Task item — Since only part of the material below is wanted, output exactly the lines from the one with "This screenshot has height=717, width=983." up to and including the one with "Given: Click the checkmark".

Supplied material —
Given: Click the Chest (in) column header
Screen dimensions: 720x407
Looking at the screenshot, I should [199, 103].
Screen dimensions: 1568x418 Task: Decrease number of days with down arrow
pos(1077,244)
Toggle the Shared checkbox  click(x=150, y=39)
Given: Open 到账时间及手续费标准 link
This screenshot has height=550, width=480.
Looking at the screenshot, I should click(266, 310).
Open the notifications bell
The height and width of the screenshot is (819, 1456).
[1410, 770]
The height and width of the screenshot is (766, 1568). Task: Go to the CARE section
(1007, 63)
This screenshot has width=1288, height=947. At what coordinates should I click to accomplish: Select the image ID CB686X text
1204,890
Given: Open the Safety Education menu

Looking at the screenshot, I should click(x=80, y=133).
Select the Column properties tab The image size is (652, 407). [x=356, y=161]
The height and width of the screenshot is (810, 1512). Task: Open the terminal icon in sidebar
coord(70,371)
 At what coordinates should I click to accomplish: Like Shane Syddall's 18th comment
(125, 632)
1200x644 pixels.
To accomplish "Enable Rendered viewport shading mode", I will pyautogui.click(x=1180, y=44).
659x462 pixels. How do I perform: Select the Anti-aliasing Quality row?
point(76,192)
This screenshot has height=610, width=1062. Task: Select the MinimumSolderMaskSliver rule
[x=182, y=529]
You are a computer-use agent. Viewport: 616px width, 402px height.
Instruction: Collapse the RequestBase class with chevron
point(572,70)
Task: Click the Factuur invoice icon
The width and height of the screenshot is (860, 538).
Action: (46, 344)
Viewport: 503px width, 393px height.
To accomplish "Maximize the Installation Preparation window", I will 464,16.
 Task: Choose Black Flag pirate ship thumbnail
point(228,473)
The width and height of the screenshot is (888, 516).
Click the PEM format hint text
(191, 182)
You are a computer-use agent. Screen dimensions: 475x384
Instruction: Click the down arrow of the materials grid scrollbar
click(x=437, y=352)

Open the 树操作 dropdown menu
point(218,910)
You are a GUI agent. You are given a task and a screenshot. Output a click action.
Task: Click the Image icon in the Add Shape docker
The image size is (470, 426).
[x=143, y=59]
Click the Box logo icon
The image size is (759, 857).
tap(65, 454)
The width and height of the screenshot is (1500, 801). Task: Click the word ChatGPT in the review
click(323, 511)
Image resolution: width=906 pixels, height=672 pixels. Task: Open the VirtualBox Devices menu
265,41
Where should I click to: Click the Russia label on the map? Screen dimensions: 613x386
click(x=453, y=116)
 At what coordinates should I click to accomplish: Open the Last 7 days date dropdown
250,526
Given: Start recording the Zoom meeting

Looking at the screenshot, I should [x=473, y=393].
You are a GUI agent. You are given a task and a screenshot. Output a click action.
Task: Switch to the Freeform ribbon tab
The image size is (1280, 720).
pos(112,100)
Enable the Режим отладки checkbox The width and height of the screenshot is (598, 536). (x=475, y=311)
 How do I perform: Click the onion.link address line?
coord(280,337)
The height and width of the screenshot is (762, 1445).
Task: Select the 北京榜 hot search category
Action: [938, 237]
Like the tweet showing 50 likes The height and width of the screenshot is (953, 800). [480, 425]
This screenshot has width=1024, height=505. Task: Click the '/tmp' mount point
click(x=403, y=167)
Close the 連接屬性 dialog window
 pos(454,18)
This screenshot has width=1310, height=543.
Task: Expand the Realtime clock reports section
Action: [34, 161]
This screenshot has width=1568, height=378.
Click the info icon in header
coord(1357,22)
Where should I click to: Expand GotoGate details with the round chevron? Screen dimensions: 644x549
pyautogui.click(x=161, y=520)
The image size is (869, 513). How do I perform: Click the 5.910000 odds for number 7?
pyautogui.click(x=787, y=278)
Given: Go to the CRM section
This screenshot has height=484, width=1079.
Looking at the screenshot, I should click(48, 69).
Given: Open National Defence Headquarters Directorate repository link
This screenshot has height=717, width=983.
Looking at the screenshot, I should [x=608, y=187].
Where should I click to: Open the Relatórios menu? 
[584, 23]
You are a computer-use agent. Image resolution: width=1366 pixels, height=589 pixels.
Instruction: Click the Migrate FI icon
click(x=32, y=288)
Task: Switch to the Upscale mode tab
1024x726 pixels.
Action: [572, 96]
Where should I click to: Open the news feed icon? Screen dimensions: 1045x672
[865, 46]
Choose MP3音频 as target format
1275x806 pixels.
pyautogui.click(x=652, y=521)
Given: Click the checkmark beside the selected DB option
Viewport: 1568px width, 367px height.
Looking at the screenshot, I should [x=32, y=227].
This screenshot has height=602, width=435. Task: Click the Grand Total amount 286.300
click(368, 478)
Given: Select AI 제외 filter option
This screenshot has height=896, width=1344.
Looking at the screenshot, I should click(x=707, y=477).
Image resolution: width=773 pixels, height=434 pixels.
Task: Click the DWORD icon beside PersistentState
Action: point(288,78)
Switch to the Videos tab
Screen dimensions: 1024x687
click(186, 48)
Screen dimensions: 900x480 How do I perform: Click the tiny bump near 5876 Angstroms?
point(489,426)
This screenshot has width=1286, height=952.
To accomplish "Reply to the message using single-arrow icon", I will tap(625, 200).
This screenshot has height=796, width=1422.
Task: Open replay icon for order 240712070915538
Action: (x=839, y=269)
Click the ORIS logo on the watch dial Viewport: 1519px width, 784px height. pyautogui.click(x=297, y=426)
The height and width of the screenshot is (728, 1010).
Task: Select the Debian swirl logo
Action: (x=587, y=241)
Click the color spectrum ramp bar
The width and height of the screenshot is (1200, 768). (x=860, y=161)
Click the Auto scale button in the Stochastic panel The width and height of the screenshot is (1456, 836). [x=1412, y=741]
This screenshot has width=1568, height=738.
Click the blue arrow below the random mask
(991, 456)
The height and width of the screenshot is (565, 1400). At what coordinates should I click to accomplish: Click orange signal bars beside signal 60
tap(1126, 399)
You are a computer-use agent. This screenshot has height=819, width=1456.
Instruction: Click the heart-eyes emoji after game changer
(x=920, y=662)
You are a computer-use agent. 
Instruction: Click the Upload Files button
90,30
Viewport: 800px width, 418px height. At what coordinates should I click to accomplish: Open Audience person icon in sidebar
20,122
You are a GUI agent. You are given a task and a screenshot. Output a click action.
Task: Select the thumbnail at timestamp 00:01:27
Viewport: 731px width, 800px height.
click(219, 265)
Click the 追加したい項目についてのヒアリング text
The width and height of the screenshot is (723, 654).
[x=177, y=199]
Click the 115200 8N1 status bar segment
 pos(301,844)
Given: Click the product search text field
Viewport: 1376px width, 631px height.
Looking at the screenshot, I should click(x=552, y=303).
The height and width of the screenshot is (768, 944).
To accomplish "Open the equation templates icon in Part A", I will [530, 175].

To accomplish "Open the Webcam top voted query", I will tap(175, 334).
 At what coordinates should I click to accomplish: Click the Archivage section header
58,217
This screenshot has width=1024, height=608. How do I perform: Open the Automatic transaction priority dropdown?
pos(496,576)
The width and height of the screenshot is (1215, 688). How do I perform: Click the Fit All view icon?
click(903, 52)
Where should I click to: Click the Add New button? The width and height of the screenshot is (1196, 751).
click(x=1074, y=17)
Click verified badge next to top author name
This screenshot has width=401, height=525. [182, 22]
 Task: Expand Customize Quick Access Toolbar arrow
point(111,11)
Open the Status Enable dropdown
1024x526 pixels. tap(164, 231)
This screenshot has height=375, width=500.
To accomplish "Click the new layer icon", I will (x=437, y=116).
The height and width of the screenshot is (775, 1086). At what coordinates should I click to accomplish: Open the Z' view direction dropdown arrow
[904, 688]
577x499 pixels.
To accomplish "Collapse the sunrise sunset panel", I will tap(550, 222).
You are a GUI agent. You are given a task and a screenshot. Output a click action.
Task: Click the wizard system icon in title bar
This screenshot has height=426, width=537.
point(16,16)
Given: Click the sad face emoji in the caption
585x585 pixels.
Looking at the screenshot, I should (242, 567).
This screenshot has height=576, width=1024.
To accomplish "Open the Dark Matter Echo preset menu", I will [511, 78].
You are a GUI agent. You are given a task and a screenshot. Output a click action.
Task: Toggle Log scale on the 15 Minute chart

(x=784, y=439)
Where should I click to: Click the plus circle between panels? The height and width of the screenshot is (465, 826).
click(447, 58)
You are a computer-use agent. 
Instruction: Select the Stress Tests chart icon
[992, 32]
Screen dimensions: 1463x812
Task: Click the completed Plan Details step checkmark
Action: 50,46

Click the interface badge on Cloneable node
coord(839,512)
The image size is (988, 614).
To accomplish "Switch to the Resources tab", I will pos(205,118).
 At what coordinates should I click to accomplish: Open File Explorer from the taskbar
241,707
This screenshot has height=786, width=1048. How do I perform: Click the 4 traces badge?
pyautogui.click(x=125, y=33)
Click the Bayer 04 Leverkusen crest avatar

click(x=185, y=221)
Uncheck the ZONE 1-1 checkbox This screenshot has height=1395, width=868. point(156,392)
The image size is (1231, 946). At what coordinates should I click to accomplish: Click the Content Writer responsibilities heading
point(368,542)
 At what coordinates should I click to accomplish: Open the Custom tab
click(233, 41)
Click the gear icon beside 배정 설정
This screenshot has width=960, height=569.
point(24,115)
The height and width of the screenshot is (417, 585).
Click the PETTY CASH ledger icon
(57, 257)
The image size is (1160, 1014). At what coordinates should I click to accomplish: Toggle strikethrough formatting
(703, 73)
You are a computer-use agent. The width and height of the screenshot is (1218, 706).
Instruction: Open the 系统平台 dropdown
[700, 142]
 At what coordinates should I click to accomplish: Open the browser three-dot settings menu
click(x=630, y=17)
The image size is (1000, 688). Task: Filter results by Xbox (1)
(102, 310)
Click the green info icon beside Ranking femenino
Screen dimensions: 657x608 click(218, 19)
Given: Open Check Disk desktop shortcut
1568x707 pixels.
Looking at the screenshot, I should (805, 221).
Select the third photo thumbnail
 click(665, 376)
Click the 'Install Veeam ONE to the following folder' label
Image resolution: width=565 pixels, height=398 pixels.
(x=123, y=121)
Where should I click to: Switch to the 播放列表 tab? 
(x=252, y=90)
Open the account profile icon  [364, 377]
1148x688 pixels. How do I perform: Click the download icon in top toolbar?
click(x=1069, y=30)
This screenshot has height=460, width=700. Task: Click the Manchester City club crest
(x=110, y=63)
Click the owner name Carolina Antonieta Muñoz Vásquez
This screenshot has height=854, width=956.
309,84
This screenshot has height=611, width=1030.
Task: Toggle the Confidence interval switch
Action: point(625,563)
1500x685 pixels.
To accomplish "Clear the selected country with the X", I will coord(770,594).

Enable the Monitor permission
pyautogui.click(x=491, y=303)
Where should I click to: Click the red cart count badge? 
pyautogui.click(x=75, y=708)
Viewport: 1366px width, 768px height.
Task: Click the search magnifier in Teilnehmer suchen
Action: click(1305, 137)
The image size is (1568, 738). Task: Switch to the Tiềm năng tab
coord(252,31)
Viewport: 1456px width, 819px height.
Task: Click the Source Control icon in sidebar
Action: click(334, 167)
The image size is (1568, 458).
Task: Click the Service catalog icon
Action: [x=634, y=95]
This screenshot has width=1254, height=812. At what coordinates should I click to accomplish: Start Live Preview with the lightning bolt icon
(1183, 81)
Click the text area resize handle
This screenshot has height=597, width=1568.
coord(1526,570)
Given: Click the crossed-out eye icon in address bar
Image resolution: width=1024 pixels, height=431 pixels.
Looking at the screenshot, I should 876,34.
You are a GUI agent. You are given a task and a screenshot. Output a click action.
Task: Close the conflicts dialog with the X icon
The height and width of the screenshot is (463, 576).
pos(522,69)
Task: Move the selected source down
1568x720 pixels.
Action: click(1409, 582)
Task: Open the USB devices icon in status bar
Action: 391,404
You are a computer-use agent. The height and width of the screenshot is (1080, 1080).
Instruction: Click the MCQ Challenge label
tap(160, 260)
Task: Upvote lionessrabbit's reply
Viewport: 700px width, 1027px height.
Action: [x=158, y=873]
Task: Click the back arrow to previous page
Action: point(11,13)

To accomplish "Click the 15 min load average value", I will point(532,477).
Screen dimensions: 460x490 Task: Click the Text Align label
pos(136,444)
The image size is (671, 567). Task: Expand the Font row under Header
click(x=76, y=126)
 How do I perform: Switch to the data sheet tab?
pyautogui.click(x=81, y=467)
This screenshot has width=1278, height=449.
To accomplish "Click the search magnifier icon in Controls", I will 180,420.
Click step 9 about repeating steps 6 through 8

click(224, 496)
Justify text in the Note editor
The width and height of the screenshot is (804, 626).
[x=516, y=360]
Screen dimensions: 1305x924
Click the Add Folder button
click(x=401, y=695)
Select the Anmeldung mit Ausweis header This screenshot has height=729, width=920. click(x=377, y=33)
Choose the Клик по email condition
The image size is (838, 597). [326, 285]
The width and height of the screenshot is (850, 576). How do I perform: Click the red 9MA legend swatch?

Response —
This screenshot has height=717, width=983.
Looking at the screenshot, I should [x=608, y=187].
Where should I click to: Open the Relatórios menu? 
[584, 23]
You are a computer-use agent. Image resolution: width=1366 pixels, height=589 pixels.
Instruction: Click the Migrate FI icon
click(x=32, y=288)
Task: Switch to the Upscale mode tab
1024x726 pixels.
Action: [572, 96]
Where should I click to: Open the news feed icon? Screen dimensions: 1045x672
[865, 46]
Choose MP3音频 as target format
1275x806 pixels.
pyautogui.click(x=652, y=521)
Given: Click the checkmark beside the selected DB option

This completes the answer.